From 1978, the exhibition had an established exhibition venue in the Institute of Contemporary Arts (ICA) and a Permanent Committee supported the exhibition management until 1983. The selection of contributors was made by panels of students, divided between the specialisms of painting, sculpture, and performance/film. However, the students soon began to realise that the current format for the exhibition was unsustainable, and many organisers were left with personal debt. In one interesting movement toward complete democratisation, the 1981 committee “in order to encourage a larger entry of works” asked for all submissions to be made in the form of slides and then created a slideshow that could be arranged at will “to give a more complete idea of what is going on in art colleges at the moment.” The final exhibition in this student-led format was staged in 1986 with a catalogue which contained a historical introduction (and post-script), to the exhibition by Andrew Lambirth, New Contemporaries Past and Present. This essay also includes a number of published letters from previous contributors such as RB Kitaj, Bert Irvin, Michael Sandle, Richard Wentworth, and Derek Jarman. Artists who participated in the exhibition during this period include Helen Chadwick, Anish Kapoor (both 1977), Antony Gormley (1978), Mark Wallinger (1981), Peter Doig (1982), Dexter Dalwood (1983), and Catherine Yass (1984).

=== 1988–present ===
In 1987, the Arts Council of Great Britain commissioned a feasibility report on New Contemporaries to look into the future viability of the exhibition. Published by Richard Shone, who has since become the Chair of a Volunteer Board of Directors, the report proposed a new structure and constitution for the organisation. For the first time, the exhibition was made independent from the art colleges, and supported by professional administration, inviting a panel of selectors each year to pick contributors. The exhibition was relaunched at the ICA in 1989 and toured to four regional centres. From 1989 to 1994, the exhibition was sponsored by British Telecom, from 2000 to 2025 the exhibition was sponsored by Bloomberg. In 2025 a protest was staged outside the ICA to coincide with the opening of the exhibition, with protestors calling for a divestment from Bloomberg due to its long term financial support of Israel; a Gaza Biennale was hosted outside the ICA as part of the protest, with artworks by artists in Gaza projected onto the external wall. In 2026 New Contemporaries dropped Bloomberg as its primary sponsor.

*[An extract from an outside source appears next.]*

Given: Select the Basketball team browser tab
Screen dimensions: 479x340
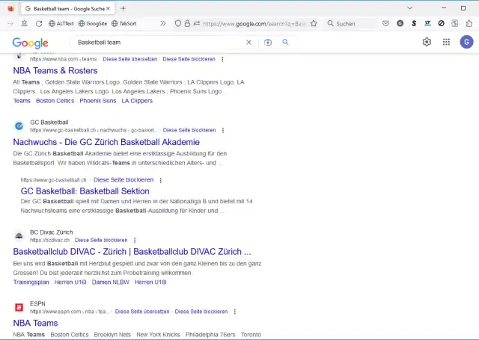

In 1996, the exhibition was invited to become a component of the Liverpool Biennial of Contemporary Art and has since been staged in the city every two years. New Contemporaries is also supported by the Arts Council England. During this recent period participants have included Damien Hirst, Glen Brown (both 1989), Simon Starling (1994), Natalie Finnemore (2012) and Hardeep Pandhal (2013).

In 2020, due to the COVID-19 pandemic, and the impact it had on the arts, New Contemporaries staged an online platform, selected by artists Alexandre da Cunha, Anthea Hamilton and Linder.